Most likely new interactive technologies will be leveraged by the powerful to homogenize identities and your experiences. What I mean by that is, cultures will be flattened, and there will be less number of languages, customs, and rituals. You will belong to either of the handful of religions. You will be speaking in one of the few hundred languages. You will share the same holidays with the rest of world. (Bye bye gudi padwa, hello Christmas.)

New immersive Medias and interactions will create new global rituals and experiences. People across the world will live in identical cities, eating identical Mcburgers, dying of identical cardiovascular diseases.

False identity markers must be created to give a sense of solid identity to individuals. And this is where brands and marketers will come to play. Supermarkets are the new temples. And brands are the chosen gods of affirmation. My career as an advertising guy has a bright future. (Well, almost.)

Here’s something to read about the future of ideas.

7. Connected and opiated mind

These days we are most fascinated with advancement in Interface technologies… touch screens, virtual reality, 3d printing, and tactile sense transmission and so on. The sum total effect of it will be for you to be ever connected to your job, your government, and your brands. You will be inured to the experience of bondage. You will expect and want your thoughts being governed by these large gratifying forces.
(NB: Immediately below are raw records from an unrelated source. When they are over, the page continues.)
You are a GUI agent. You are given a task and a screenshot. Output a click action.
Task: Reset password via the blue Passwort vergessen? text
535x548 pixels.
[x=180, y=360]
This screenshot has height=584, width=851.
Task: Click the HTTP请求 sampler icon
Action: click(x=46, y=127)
  1. Man will be root-less.
    Globalised world is corrosive to simplistic myths and beliefs that help men make sense of their world. He is reminded every day that what he knows is incomplete and wrong. His heroes, customs, symbols are under threat. To protect his sanity, he will either fight or become root-less – adrift in the all-consuming vortex of globalised despair.
  2. Health

Rich will live healthier and far longer. The poor might live longer too, but pollution, lack of public support will run down most poor people of the world. Rich people will have AI enhanced bodies and minds.

10. Powerful Corporates subverting national structures
Corporates will become more important than nations. Few billionaires would have outsized impact on policy making through either direct interference (what is called ‘lobying’) or through philanthrocapitalism.

  1. Demographic spanner in the wheels

    Read this excellent article from WSJ about demographic trend of the world through 2050.
    My broad stroke implications from that work :
    a. Rich countries will have elderly people living with robot assisted services. Indians and Africans will make up a sizable chunk of labour for these advanced nations.
    b. Poorer countries such as India and African nations will face demographic pressure – large population, inadequate infrastructure, low productivity of labour. If education and skill building becomes a priority, then perhaps these countries might grow in influence, with improvement in lives of people. Otherwise, the under prepared young would be ready fodder for sectarian/ identity/ resource based skirmishes, wars, agitations and what not.

So in sum,

You will be root-less, consequence less, in search of meaning. You will be heavily under the influence of opiates of some kind – either concerns about sport teams, music, movies or buzzfeed listicles. (And drugs too, obviously. A root-less (spiritually bankrupt) man must dissolve himself in spirits.) What this means is, you will most probably find purpose in abstractions, the finer things in life, while your actual life is being completely out of your control.

You might enjoy a few technologically advances, but the more powerful will always have a stronger leverage on that technology than an individual.

But all is not lost. What one needs to appreciate is the fact that we now have the power to define the course of our future, to an extent. Fight the forces NOW for your right of privacy, of dignity, of access to good health and education. What you must do for a better life tomorrow is fight today.

There is hope in democracy 2.0. With digital technology, let’s empower democracy and thereby empowering individuals.